Publié le Vendredi 11 décembre 2015 à 09h33.

Port de Gennevilliers (92) : Troisième semaine de grève à Geodis

Les 50 grévistes, la quasi-totalité des salariés travaillant au chargement et déchargement des camions, continuent de paralyser la plateforme la plus rentable du premier groupe de transport routier en France (voir l’Anticapitaliste n°314).

Les grévistes organisés avec la CGT restent déterminés à obtenir 200 euros d’augmentation pour les plus bas salaires, une prime de 600 euros et l’embauche des intérimaires. Ils sont motivés par la révélation des 5,3 millions de bénéfices nets réalisés l’an dernier sur cette plateforme.

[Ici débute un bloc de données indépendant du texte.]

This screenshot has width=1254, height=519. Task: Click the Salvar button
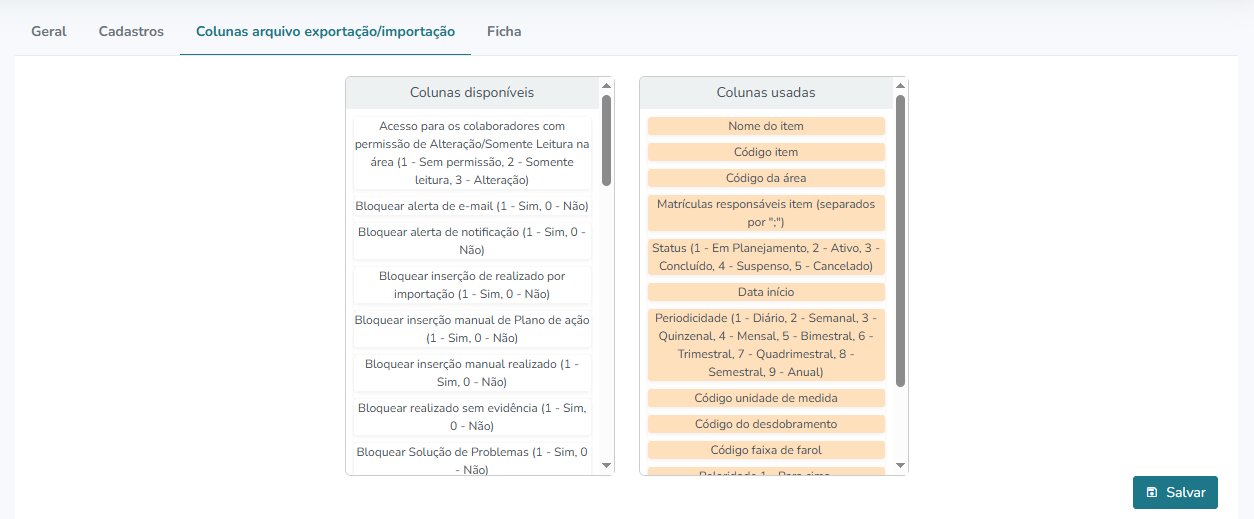(1175, 492)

Le patron n’a pourtant pas lésiné sur les moyens pour briser cette grève. Il a obtenu du TGI de Nanterre la levée du blocage des camions aux portes, après avoir beaucoup dépensé en frais d’huissier. Le préfet a fait immédiatement exécuter cette décision, avec une intervention de la police qui a fait un blessé chez les grévistes.

Amer constat...

Mais mauvaise surprise pour la direction, la grève continue et la plateforme ne fonctionne toujours pas. Quelques employéEs de bureau et maîtrise réquisitionnés par la direction ne peuvent traiter les 60 000 colis qui le sont en temps habituel. Amer constat pour ce patron : les soutiers, méprisés et sous-payés, sont indispensables pour faire tourner leur affaire.

Deuxième manœuvre d’intimidation : envoi de 5 convocations à « entretien préalable à sanction pouvant aller jusqu’au licenciement ». Un délégué CGT est dans le lot. Cette manœuvre a échoué, et la grève a passé un nouveau week-end !

La solidarité locale s’organise : visites, apports de collectes aux grévistes qui campent devant le site... Ce lundi 8 décembre, la direction a enfin ouvert des négociations. Affaire à suivre.